▶ [Excerpted passage]:

************

You mean competency like sitting on the Harvey Gulf board? Like hiring a convicted felon (for fraud, no less) to your office’s fraud division as payback for her mother’s endorsement? Or maybe owning a company that supplied foreign workers to a contractor for a large pipeline project?

Ever heard of the Consumer Finance Protection Bureau? CFPB is a federal agency charged with protecting consumers from predatory lending and banking practices. In July, 26 Republican attorneys general signed a PETITION asking the U.S. Supreme Court to allow them to intervene on behalf of lenders who were suing to ABOLISH CFPB. Guess who one of those attorneys general was? I’ll save you the intrigue: Jeff Landry.

For that answer, you may wish to check the rankings of the 32 states that still offer little or no regulation of predatory lenders. Just as an example, one who borrows $500 in LOUISIANA  from one of these lenders can expect to be required to repay a total of $935 after just four months. That’s an annual percentage rate of 405 percent, 7th highest of the 32 states. (Idaho borrowers would be called upon to repay a total of $1,500 on that $500, an annual percentage rate of 652 percent, highest of the 32 states.)

And Landry is one of the 26 attorneys general who wants abolish the only agency standing between lenders and these plunderers. Does that sound like a candidate who really has the best interest of Louisianans at heart?

But back to that Sept. 26 letter. Landry goes to great pains to explain how the Louisiana Constitution dictates that he (a) is suing the board to enforce the state’s open meetings laws because he said the board hired Smith’s firm illegally (without a vote and without the hiring being on the board’s meeting agenda) and (b) the ethical rules for private law firms “are not necessarily applicable to the Attorney General’s Office.”

************

▶ [Task set]:
**A)** Using the excerpt on Jeff Landry, answer these:
(i) How many Republican attorneys general signed the July petition to the U.S. Supreme Court?
(ii) What total must a Louisiana borrower repay on a $500 loan after four months?
(iii) Which state has the highest annual percentage rate of the 32 states, and what is that rate?
**B)** Which distinct dollar amounts appear in the excerpt on Jeff Landry? List each one once.
**C)** Extend the excerpt on Jeff Landry, picking up right after its final sentence.
The rows come from a separate source, not from the excerpt on Jeff Landry.

▶ [Given information]:
************

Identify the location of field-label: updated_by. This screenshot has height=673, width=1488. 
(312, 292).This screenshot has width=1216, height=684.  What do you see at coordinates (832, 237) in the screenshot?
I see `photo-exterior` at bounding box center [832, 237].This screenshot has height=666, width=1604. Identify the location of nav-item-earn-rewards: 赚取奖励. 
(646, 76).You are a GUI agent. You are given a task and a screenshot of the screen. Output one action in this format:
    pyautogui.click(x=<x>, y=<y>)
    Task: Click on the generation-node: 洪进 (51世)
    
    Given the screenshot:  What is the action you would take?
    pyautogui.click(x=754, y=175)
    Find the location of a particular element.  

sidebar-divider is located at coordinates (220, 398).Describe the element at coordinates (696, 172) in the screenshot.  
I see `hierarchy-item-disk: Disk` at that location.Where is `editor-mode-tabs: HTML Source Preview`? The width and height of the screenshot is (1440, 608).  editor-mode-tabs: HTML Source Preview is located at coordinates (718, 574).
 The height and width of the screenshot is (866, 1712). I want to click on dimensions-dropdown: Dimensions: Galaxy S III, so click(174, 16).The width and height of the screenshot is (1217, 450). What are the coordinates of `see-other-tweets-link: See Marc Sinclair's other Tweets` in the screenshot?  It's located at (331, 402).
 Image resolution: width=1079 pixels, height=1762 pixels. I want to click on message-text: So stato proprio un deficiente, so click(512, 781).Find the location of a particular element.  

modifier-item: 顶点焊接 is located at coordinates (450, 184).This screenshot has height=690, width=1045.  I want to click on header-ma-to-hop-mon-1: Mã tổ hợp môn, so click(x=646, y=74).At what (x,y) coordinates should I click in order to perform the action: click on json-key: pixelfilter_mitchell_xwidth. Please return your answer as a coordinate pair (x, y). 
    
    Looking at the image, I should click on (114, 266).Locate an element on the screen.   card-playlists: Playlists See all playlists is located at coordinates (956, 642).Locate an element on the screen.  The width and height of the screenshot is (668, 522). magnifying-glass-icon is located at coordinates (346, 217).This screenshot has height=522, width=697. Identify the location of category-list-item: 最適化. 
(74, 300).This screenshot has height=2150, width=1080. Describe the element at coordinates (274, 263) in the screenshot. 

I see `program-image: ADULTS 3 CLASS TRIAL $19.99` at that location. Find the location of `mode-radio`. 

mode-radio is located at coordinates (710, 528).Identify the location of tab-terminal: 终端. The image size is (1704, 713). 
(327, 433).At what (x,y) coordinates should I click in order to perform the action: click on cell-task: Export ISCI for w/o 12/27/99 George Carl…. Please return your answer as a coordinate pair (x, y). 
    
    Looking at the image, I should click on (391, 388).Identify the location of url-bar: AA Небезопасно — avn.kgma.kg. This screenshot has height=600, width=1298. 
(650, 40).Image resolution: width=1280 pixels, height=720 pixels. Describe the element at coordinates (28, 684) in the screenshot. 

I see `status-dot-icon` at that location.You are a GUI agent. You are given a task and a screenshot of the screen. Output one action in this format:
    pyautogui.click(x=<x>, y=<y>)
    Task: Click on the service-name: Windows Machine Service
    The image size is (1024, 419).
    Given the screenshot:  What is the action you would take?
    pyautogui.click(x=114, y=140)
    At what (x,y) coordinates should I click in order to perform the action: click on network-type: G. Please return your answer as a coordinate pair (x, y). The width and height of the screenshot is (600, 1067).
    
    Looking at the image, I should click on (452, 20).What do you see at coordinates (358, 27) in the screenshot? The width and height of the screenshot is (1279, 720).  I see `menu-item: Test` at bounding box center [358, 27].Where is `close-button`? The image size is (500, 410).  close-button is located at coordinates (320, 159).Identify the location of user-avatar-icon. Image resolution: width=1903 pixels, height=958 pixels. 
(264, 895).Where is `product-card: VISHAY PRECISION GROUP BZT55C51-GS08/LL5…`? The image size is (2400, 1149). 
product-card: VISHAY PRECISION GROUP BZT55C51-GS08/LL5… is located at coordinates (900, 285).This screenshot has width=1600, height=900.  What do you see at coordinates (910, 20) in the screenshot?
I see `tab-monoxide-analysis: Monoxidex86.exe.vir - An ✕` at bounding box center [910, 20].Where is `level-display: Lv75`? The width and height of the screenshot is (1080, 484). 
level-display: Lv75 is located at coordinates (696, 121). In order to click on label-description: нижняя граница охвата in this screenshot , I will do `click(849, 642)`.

************

▶ [Answers provided]:
**A)**
(i) 26
(ii) $935
(iii) Idaho, at 652 percent

**B)** $500, $935, $1,500

**C)**
Otherwise, he said, “every employee, department, and appointed or elected official in state government could raise a potential conflict if it ever received legal services from the Attorney General.”

“There is no constitutional or statutory mandate for the Attorney General’s Office to represent the board,” Landry wrote. “As a courtesy, there has been a longstanding practice of the Attorney General providing an Assistant Attorney General to provide general advice and legal representation as needed.”

Consider his solicitor general, Liz Murrill, who is seeking his job now that he’s trying to move across the lake to the Capitol. The Baton Rouge law firm Taylor Porter currently has several contracts with the state totaling $865,000. Her husband, John Murrill, is a partner in the firm.

Smith was terminated after only one day of defending the pardon board and replaced by Joshua Force of the New Orleans firm Sher Garner Cahill Richter Klein & Hilbert.

And while the choice of contract attorneys to serve as assistant attorneys general is the responsibility of the attorney general, it’s somewhat interesting to note that Sher Garner has made $10,500 in campaign contributions to Landry in 2015 and 2020 and currently has four state contracts worth $790,000, including two with the attorney general’s office valued at $270,000.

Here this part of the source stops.